Nella lingua cinese, permeata degli equilibrismi confuciani, la parola “crisi” ha un doppio significato: minaccia e opportunità. Nella piena consapevolezza delle minacce che incombono si potranno cogliere le opportunità se si riuscirà ad approfondire una serie di temi che in buona parte già sono emersi nella prima Biennale.
Il tema delle risorse economiche per realizzare e per manutenere gli spazi pubblici appare come primario a causa dei limiti di spesa delle pubbliche amministrazioni. Se è vero che le situazioni di crisi risvegliano nella società istinti egoistici ma anche spirito comunitario, andranno colte, approfondite e diffuse quelle pratiche di sussidiarietà sociale che vedono i cittadini protagonisti della realizzazione e gestione no profit di spazi ad uso collettivo. Dal canto delle Amministrazioni è d’obbligo una maggiore severità contabile a favore della città pubblica nel rapporto con gli operatori privati: non è più dilazionabile la regolamentazione delle modalità di calcolo del surplus di valore derivato dai programmi di rigenerazione urbana che finora è stato calcolato con grande approssimazione anche nei casi in cui era definita la percentuale quantitativa da assegnare alla città pubblica.
Il tema dei beni comuni, grande categoria a cui ascrivere gli spazi pubblici, va oltre gli steccati ideologici del passato, accomuna ceti, culture, religioni diverse, nella riscoperta di quel patrimonio che è di tutti, che induce a maggiore responsabilità e a pratiche di autogoverno. E’ un tema che appassiona non solo alcuni soggetti sociali ma anche alcuni Comuni impegnati a rivisitare i valori fondativi della pubblica amministrazione.
Il tema dell’ housing sociale presenta aspetti nuovi e interessanti per i suoi riflessi sugli spazi pubblici di relazione. Troppo spesso nei programmi contrattati con gli operatori privati le aree a standard sono state confinate nelle zone più marginali e inaccessibili e le opere pubbliche lasciate irrealizzate in un prolungato limbo. Nell’ housing sociale vediamo impegnati investitori responsabili come le Fondazioni bancarie, i fondi etici, che investono sul lungo periodo, si responsabilizzano nella gestione e manutenzione delle parti comuni e degli spazi pubblici. Nella progettazione degli insediamenti si registra un sensibile spostamento da una ricerca tutta formale dell’oggetto architettonico ad una maggiore attenzione all’organicità dell’intervento e alle relazioni tra spazio ad uso collettivo e spazio privato.

- _DATI DI PARTENZA_
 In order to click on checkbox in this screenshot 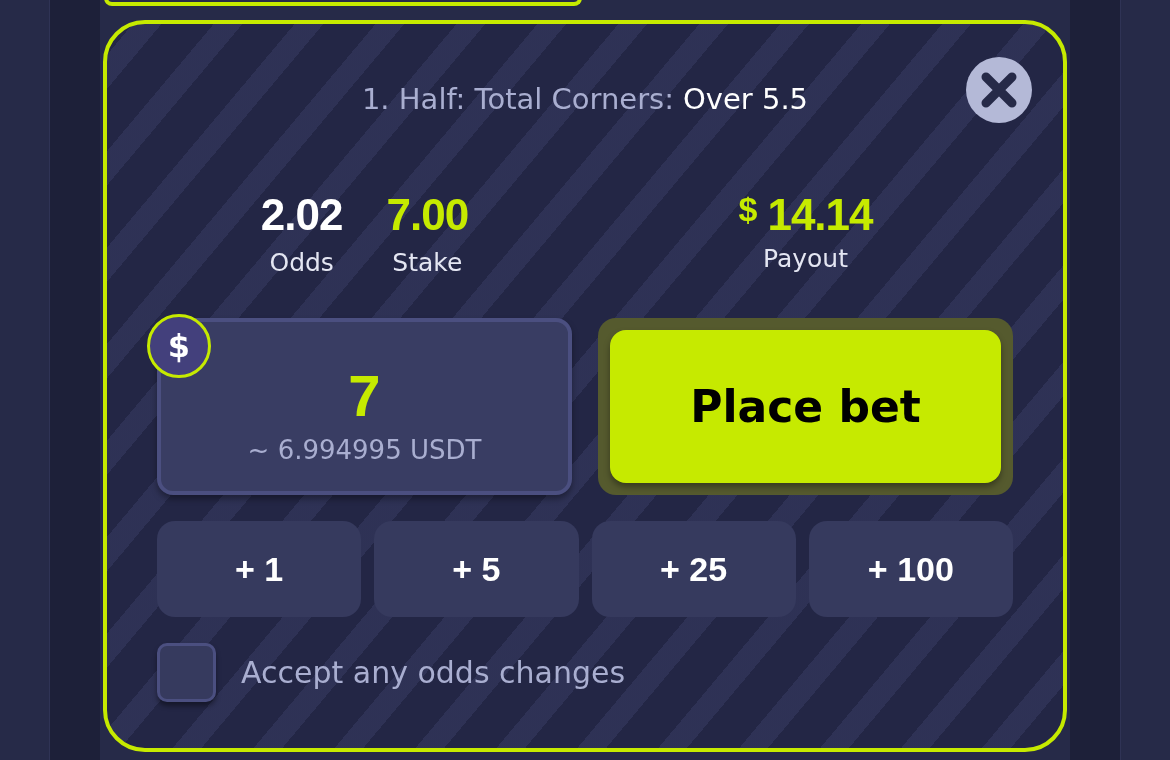, I will do `click(186, 672)`.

- _COMPITI DA SVOLGERE_
a - Elenca tutti i temi che il testo sugli spazi pubblici presenta con le parole «Il tema».
b - Rispondi in breve a queste domande sul testo sugli spazi pubblici:
(i) Quali sono i due significati della parola "crisi" nella lingua cinese?
(ii) Nei programmi contrattati con gli operatori privati, dove sono state confinate troppo spesso le aree a standard?
(iii) Quali investitori responsabili impegnati nell'housing sociale vengono nominati?
c - Ricopia dal testo sugli spazi pubblici il brano compreso tra "Il tema dell’" e "e spazio privato.", estremi inclusi.

- _RISPOSTE PER COMPITO_
a -
- Le risorse economiche per realizzare e per manutenere gli spazi pubblici
- I beni comuni
- L'housing sociale

b -
(i) Minaccia e opportunità.
(ii) Nelle zone più marginali e inaccessibili.
(iii) Le Fondazioni bancarie e i fondi etici.

c -
Il tema dell’ housing sociale presenta aspetti nuovi e interessanti per i suoi riflessi sugli spazi pubblici di relazione. Troppo spesso nei programmi contrattati con gli operatori privati le aree a standard sono state confinate nelle zone più marginali e inaccessibili e le opere pubbliche lasciate irrealizzate in un prolungato limbo. Nell’ housing sociale vediamo impegnati investitori responsabili come le Fondazioni bancarie, i fondi etici, che investono sul lungo periodo, si responsabilizzano nella gestione e manutenzione delle parti comuni e degli spazi pubblici. Nella progettazione degli insediamenti si registra un sensibile spostamento da una ricerca tutta formale dell’oggetto architettonico ad una maggiore attenzione all’organicità dell’intervento e alle relazioni tra spazio ad uso collettivo e spazio privato.